BEGIN Material for this exercise

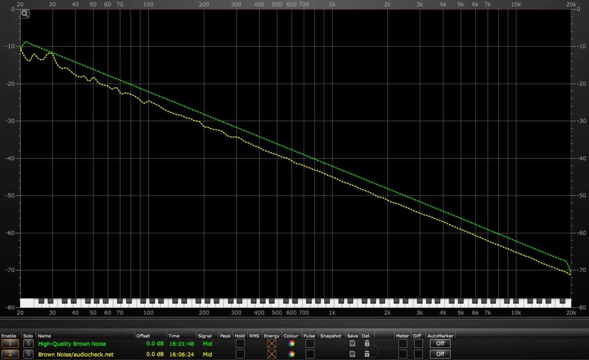
Task: Solo the High-Quality Brown Noise trace
Action: [x=28, y=343]
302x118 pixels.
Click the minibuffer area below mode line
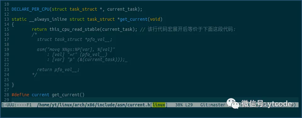click(151, 112)
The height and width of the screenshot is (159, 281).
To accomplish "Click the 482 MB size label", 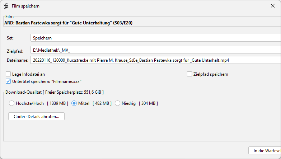I will [102, 103].
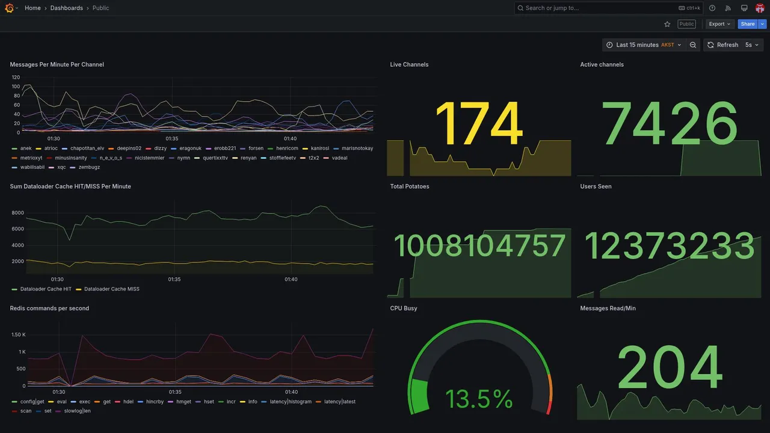Click the Public badge label

click(686, 24)
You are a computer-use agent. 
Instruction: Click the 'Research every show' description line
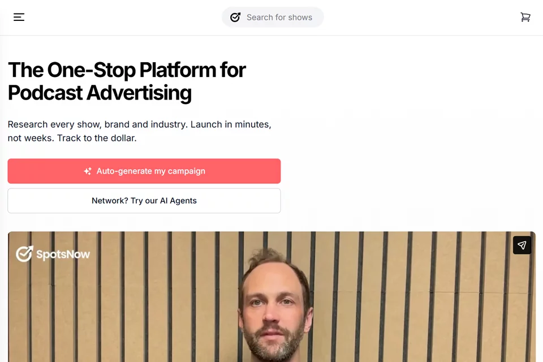click(139, 124)
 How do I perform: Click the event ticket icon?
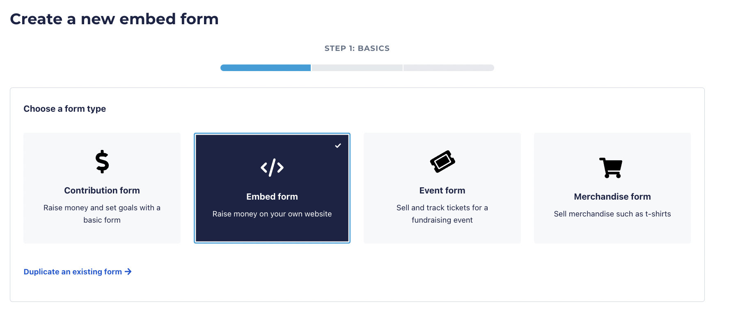tap(442, 161)
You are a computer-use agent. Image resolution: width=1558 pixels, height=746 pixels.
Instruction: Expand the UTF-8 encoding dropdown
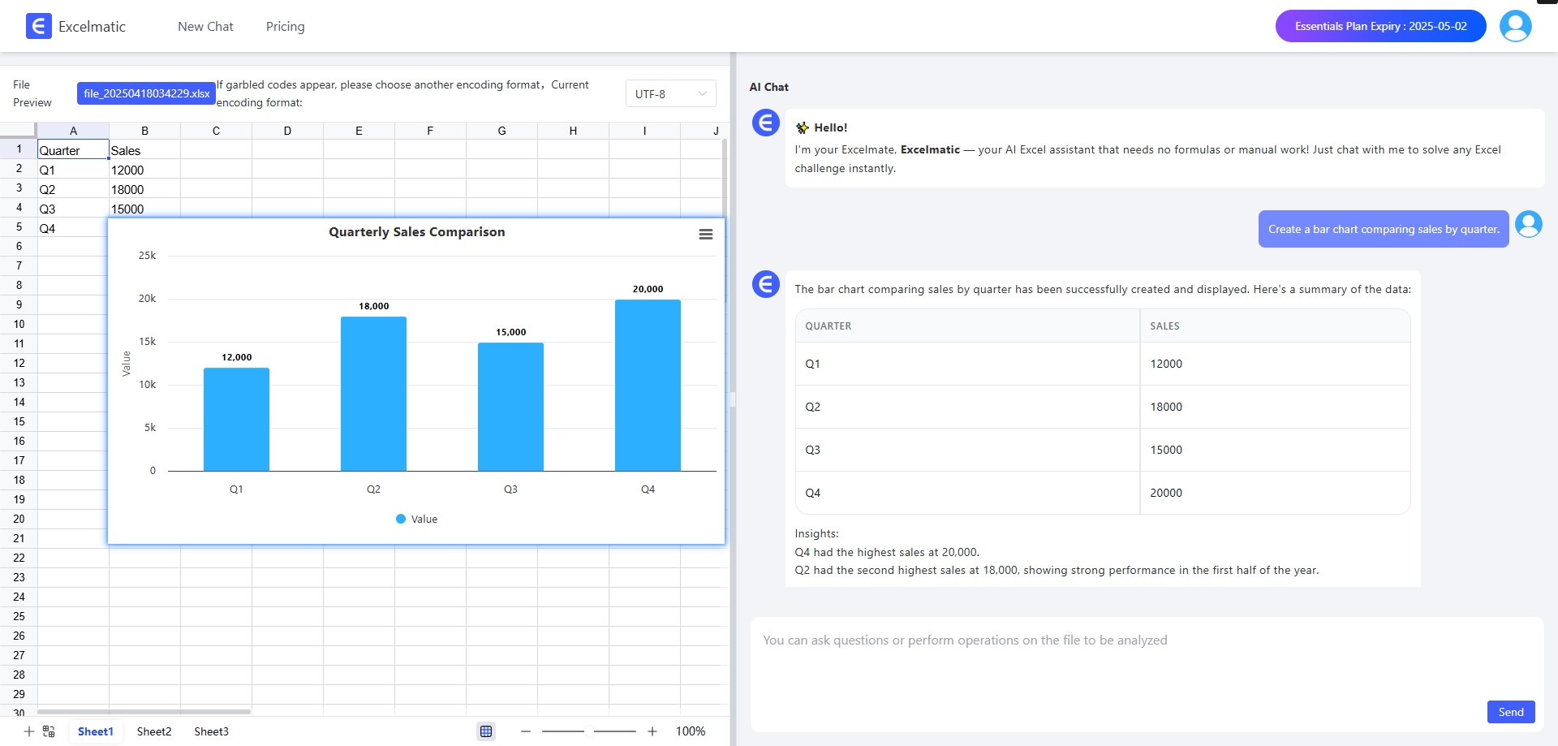pos(670,94)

END Material for this exercise

Would you return all lines from the preceding listing that contain the word "agent"?

# [Solution for this problem]
You are a computer-use agent. 
You are a computer-use agent. Image resolution: width=1558 pixels, height=746 pixels.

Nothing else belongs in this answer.